WWF International accused of ‘selling its soul’ to corporations
By John Vidal, The Observer, 4 October 2014 | WWF International, the world’s largest conservation group, has been accused of “selling its soul” by forging alliances with powerful businesses which destroy nature and use the WWF brand to “greenwash” their operations. The allegations are made in an explosive book previously barred from Britain. The Silence of the Pandas became a German bestseller in 2012 but, following a series of injunctions and court cases, it has not been published until now in English. Revised and renamed Pandaleaks, it will be out next week. Its author, Wilfried Huismann, says the Geneva-based WWF International has received millions of dollars from its links with governments and business. Global corporations such as Coca-Cola, Shell, Monsanto, HSBC, Cargill, BP, Alcoa and Marine Harvest have all benefited from the group’s green image only to carry on their businesses as usual.

US Reduces Indonesian Debt in Exchange for Wildlife Protection
The Jakarta Globe, 4 October 2014 | The United States has struck a deal to reduce Indonesia’s debts in exchange for Jakarta pledging about $12 million for programs to protect endangered species and their habitats on Sumatra island, conservationists said Friday.

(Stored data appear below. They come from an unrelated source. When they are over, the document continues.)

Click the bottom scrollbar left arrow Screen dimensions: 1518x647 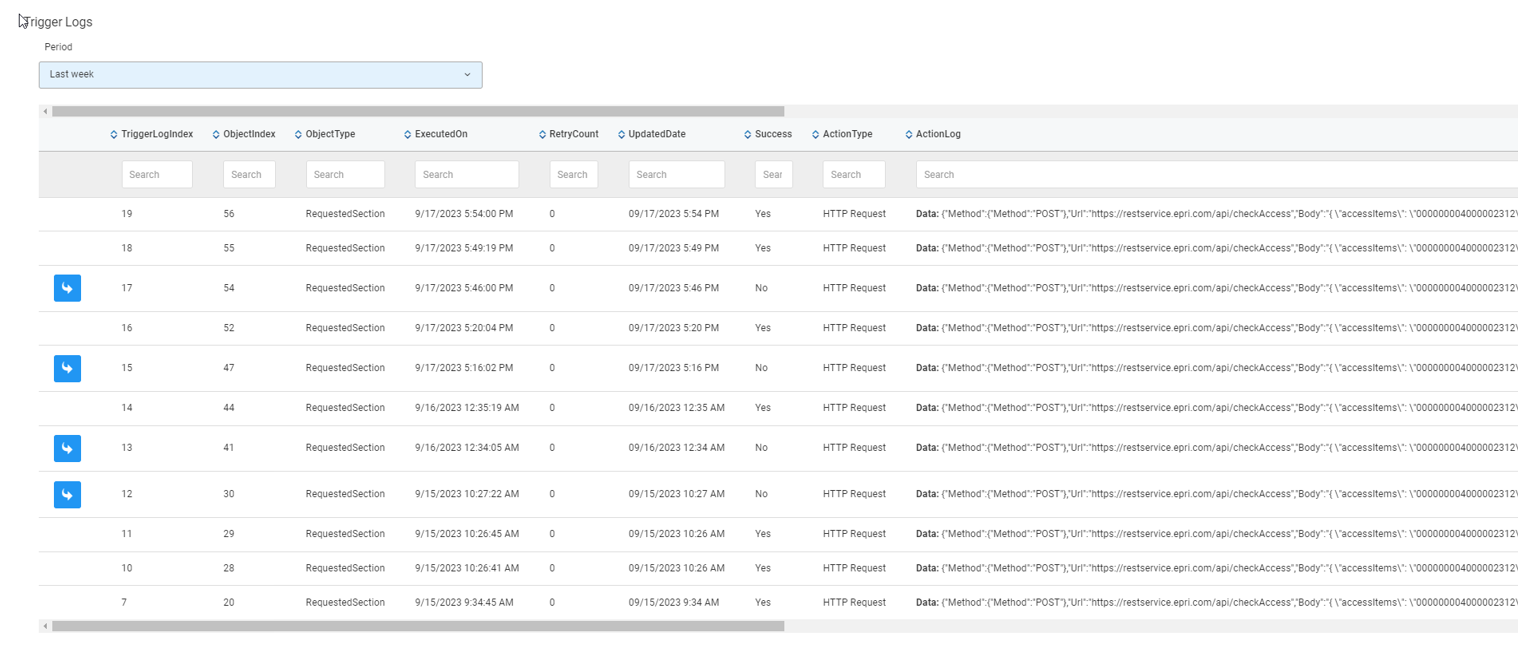45,626
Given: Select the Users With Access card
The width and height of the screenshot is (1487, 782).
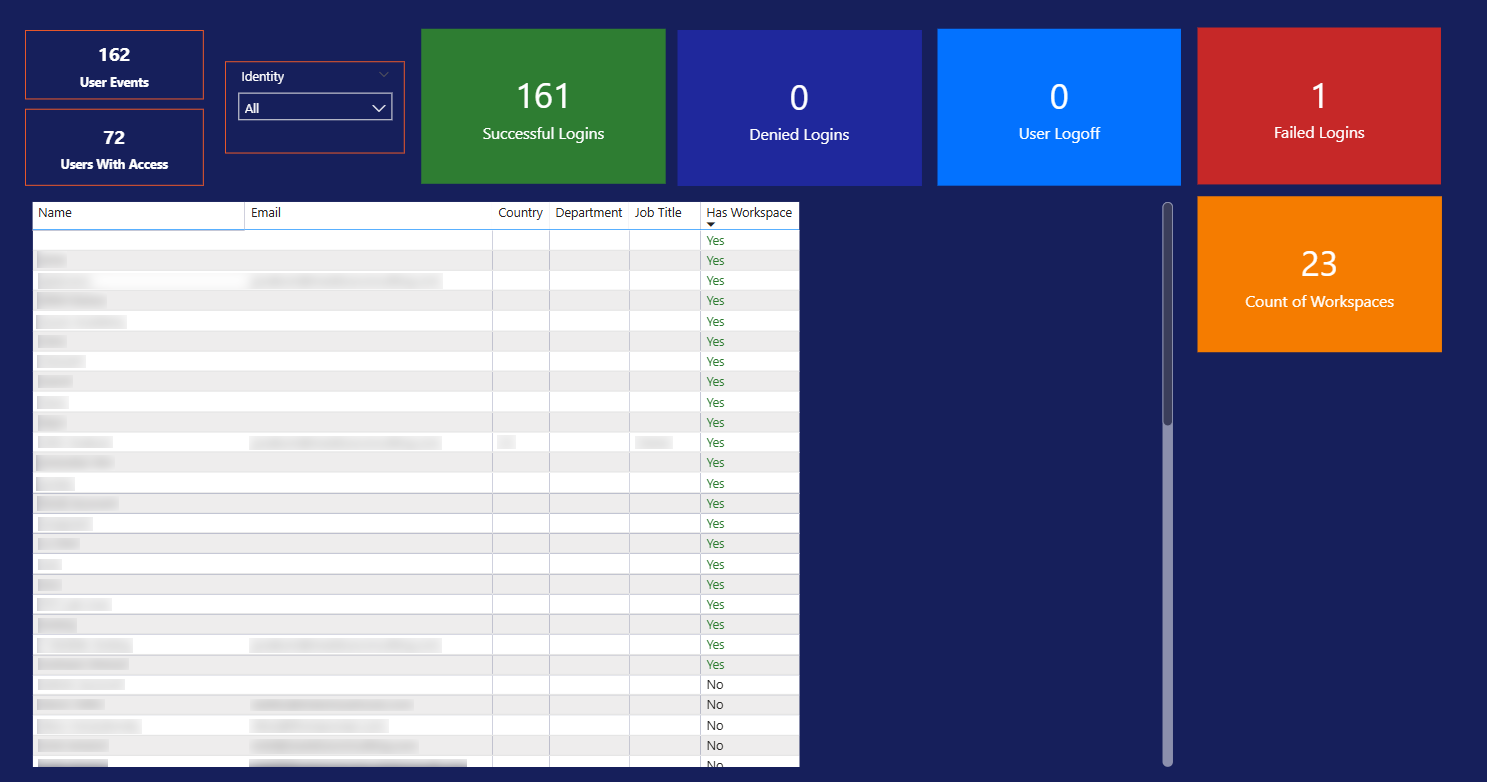Looking at the screenshot, I should 114,148.

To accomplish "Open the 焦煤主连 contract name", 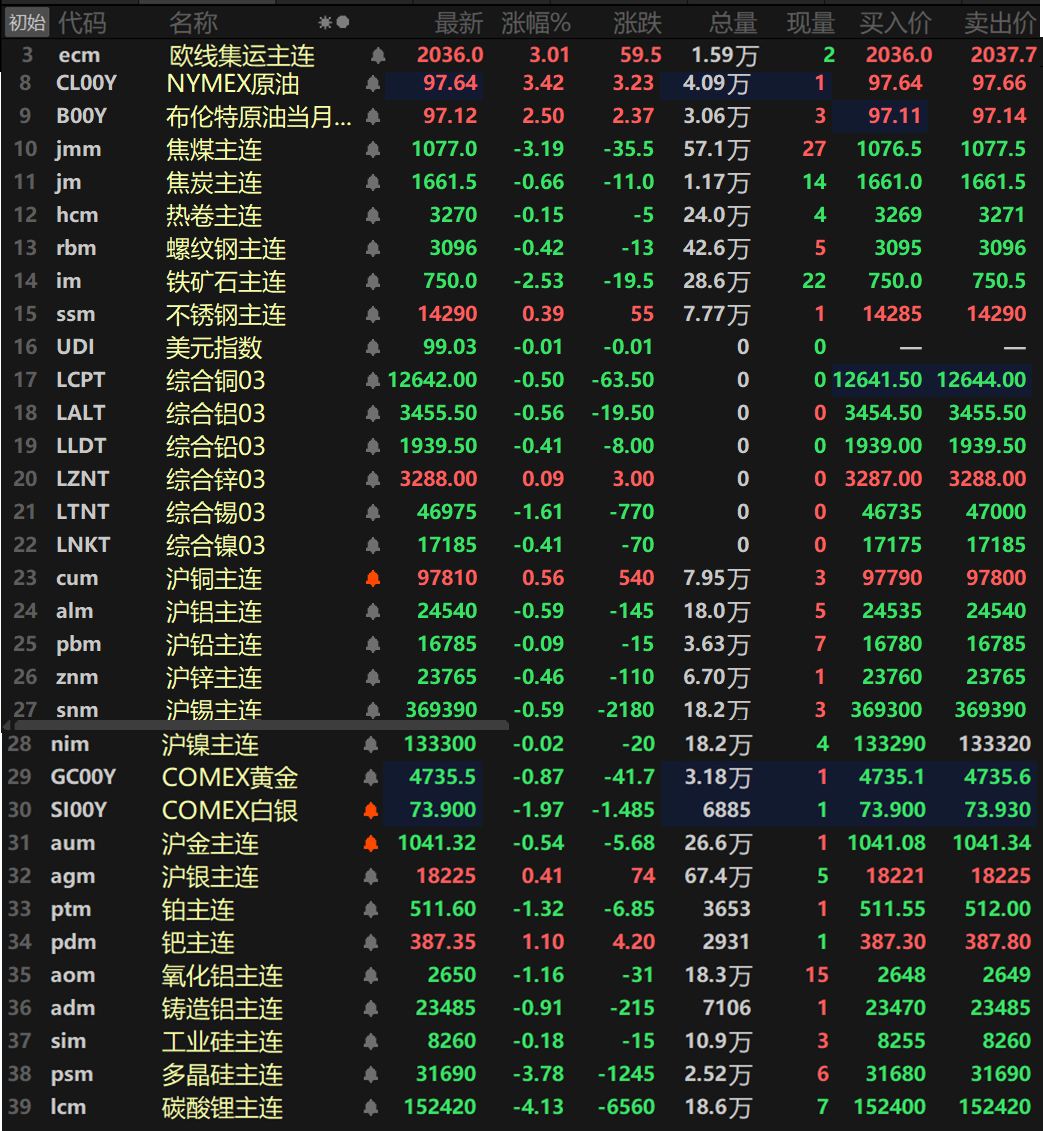I will coord(214,150).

The move adds to a similar agreement in 2009, under which the Indonesian government pledged $30 million for increased protection of Sumatra’s forests, said NGO Conservation International, which helped broker the deal. The agreement, which was inked this week, will provide additional funds for environmental groups to improve programmes aimed at protecting the Sumatran low-land rainforests as well as efforts to increase populations of threatened animals. The forests of Sumatra, a huge island in western Indonesia, are one of the most biodiverse places on the planet and are home to critically endangered Sumatran rhinos and tigers.

[Tanzania] SUA to develop carbon monitoring centre
By Masembe Tambwe, DailyNews Online Edition, 4 October 2014 | Prospects of accessing carbon funds from the international community will soon be a reality thanks to a monitoring, reporting and verification (MRV) system that will soon be in place. Speaking during the opening of a two day workshop in Bagamoyo, the Vice President’s Office Director of Environmental Division, Mr Richard Muyungi told journalists that human destruction of tropical forests is estimated to contribute up to 20 per cent of global carbon dioxide emissions, resulting in accelerated global warming. “One mechanism proposed to motivate these emissions is through a Reduced Emissions from Deforestation and Forest Degradation in Developing Countries (REDD+). This is a proposed financial mechanism to provide incentives to developing countries to reduce emissions from deforestation and the degradation of their forests,” he said.